On s’approche du gars.

Il nous fixe et met sa main devant lui pour nous faire signe d’arrêter.

- Laissez-moi…il ne faut pas que je m’énerve, nous dit le type.

Il tremble, se frotte les joues frénétiquement.

On continue d’avancer.

- Arrêtez… S’il vous plaît, je ne veux pas vous faire de mal, allez-vous-en !

Oui bien sûr, tu vas rentrer gentiment dans ta cellule, mon gars.

Je tente de lui attraper le bras.

Il recule.

- Non ! Non ! Partez pendant qu’il est encore temps ! il se met à brailler.

Il tremble de plus en plus.
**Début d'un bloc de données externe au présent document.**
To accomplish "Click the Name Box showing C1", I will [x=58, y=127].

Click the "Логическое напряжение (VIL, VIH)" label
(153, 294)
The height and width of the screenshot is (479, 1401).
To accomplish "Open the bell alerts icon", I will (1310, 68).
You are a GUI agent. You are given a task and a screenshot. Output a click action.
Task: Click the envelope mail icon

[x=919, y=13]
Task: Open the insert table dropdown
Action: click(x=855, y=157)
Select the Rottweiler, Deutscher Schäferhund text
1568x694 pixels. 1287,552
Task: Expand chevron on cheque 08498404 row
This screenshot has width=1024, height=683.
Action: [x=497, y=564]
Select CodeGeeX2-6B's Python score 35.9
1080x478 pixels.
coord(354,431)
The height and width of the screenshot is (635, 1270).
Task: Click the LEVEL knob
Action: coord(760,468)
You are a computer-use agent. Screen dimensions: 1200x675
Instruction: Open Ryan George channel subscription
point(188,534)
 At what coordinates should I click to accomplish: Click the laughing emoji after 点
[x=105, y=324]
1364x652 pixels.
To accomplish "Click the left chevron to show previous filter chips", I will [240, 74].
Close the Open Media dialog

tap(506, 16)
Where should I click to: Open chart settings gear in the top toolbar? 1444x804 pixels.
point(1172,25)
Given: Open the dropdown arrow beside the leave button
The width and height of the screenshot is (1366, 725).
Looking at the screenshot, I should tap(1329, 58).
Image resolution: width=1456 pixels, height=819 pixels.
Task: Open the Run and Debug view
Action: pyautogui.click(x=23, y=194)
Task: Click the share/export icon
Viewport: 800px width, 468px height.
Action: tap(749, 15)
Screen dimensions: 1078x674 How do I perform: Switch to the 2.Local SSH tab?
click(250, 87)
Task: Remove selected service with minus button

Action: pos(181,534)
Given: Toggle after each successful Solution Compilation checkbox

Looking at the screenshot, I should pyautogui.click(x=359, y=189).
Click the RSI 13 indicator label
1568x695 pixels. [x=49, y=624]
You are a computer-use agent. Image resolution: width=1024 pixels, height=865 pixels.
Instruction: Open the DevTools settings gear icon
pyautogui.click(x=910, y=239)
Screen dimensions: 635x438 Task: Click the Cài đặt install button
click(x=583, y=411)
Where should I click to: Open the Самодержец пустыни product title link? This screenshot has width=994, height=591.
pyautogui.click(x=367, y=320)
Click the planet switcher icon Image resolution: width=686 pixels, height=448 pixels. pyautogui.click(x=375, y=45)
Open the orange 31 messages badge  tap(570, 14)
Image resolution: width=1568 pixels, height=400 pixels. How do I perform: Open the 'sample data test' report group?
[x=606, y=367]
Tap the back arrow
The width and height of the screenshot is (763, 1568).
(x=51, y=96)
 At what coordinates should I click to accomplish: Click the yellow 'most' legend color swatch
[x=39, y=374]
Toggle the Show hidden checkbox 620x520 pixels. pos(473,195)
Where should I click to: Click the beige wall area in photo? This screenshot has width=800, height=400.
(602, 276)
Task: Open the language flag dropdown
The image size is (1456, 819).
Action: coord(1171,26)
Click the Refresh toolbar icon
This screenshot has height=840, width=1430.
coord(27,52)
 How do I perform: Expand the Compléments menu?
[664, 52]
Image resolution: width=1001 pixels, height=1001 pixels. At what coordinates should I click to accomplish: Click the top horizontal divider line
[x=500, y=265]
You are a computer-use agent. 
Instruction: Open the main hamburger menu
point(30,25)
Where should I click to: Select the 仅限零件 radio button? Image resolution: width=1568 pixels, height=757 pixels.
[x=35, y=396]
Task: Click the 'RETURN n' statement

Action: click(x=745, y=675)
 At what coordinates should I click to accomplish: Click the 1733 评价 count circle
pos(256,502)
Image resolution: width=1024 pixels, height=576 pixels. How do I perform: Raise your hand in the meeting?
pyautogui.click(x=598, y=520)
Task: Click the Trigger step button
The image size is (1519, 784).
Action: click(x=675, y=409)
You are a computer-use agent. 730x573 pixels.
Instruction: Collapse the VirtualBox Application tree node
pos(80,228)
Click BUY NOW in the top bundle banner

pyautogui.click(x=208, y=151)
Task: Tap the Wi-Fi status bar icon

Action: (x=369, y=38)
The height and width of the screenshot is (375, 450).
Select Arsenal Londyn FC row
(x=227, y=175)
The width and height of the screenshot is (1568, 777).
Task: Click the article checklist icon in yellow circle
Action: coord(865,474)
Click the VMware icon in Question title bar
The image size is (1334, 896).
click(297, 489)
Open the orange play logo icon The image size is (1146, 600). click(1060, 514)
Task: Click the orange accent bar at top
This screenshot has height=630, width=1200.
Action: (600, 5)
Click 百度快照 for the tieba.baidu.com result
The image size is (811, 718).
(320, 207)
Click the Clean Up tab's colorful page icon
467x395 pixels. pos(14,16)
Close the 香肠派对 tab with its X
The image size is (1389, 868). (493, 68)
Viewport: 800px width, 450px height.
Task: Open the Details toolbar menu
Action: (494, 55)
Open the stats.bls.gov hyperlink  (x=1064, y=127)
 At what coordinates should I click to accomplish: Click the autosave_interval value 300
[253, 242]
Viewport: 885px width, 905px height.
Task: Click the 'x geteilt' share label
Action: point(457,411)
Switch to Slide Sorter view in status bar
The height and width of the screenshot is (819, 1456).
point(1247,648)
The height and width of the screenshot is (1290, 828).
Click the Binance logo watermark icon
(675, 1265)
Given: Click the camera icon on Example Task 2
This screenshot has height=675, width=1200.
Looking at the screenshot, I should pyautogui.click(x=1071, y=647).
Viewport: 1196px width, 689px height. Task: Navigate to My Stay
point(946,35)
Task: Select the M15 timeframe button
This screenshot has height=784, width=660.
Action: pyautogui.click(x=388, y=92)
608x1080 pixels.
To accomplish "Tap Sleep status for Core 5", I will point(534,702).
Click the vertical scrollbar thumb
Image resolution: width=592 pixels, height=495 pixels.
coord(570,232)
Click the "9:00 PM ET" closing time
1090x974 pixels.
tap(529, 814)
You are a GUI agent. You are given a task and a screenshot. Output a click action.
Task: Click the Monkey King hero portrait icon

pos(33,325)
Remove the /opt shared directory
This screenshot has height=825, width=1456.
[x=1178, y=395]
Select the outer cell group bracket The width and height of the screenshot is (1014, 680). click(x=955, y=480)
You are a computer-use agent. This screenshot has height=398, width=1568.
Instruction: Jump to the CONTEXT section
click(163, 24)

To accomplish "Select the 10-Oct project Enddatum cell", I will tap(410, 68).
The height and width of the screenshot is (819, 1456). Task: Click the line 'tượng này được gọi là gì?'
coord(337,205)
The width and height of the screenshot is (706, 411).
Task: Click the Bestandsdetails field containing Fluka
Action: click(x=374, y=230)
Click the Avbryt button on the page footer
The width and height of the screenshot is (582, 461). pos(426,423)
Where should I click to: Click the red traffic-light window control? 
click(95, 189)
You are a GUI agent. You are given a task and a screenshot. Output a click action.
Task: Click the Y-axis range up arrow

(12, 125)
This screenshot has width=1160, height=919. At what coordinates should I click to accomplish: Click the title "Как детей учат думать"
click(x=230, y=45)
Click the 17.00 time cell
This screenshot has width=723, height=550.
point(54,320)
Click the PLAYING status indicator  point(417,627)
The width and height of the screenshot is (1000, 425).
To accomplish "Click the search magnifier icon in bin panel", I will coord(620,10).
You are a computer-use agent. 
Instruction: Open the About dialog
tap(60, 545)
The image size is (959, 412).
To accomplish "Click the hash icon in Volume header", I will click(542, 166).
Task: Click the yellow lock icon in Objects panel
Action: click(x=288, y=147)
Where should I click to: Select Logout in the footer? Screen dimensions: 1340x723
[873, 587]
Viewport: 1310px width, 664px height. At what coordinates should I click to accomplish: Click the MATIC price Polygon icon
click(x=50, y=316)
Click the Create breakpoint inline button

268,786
Se cache le visage.

Hurle de plus en plus fort.

- Non ! Il arrive ! Je vous aurai prévenus, pauvres fous !

Le type se tire les cheveux, s’agite, se roule par terre.

Je regarde Harry. Il ne comprend pas trop.

Se met sur les genoux, se jette en arrière, se retourne et se relève.

Il gueule un truc incompréhensible.

Relève la tête, s’arrache sa blouse.

Merde, il va pas nous faire le coup comme Lilly !

Je passe mon bras devant Harry pour le faire reculer. Si c’est ce que je pense, on n’en a pas tout à fait terminé.

Le gars est torse nu, contracte ses muscles et beugle.

Il a fini ?

Bon ça va. Le mec n’est pas du tout impressionnant.

Je m’attendais à voir surgir un colosse monstrueux, alors que se tient devant nous, un maigrichon ridicule en calbute qui se prend pour Hulk.

Le gars nous regarde de travers, s’approche d’une table et tente de la soulever.

Il galère. Il n’y arrive pas du tout.

J’aimerais bien l’aider le pauvre il est ridicule.

Il force comme un malade, la table s’élève de quelques centimètres. Il devient rouge tellement il force, on dirait qu’il va exploser. La table se trouve au niveau de son buste, il ne lâche rien, continue de forcer et dans un dernier effort surhumain, dresse la table au-dessus de sa tête.

Il hurle de plus belle, ses bras tremblent, il serre la mâchoire mais relâche la table qui lui retombe dessus et le plaque au sol.

Harry me regarde à son tour.

Je hausse les sourcils. Je crois qu’on s’est compris.

La même idée.

Le même saut à pieds joints avec la même intensité et l’envie d’en finir.

On atterrit de toutes nos forces sur la table qui aplatit le barge, lui fait perdre quinze centimètres de profondeur et étale ses tripes tout autour de lui.

Je ramasse une chaise et pose mon cul.

Le calme est revenu.

Putain ils m’ont tué. Enfin, façon de parler…

Le sol de la cafet’ est jonché d’une vingtaine de cadavres. Le plus important est que personne ne s’est échappé.

Mon téléphone sonne. Lucy…

Merde, je l’avais complètement oubliée celle-là.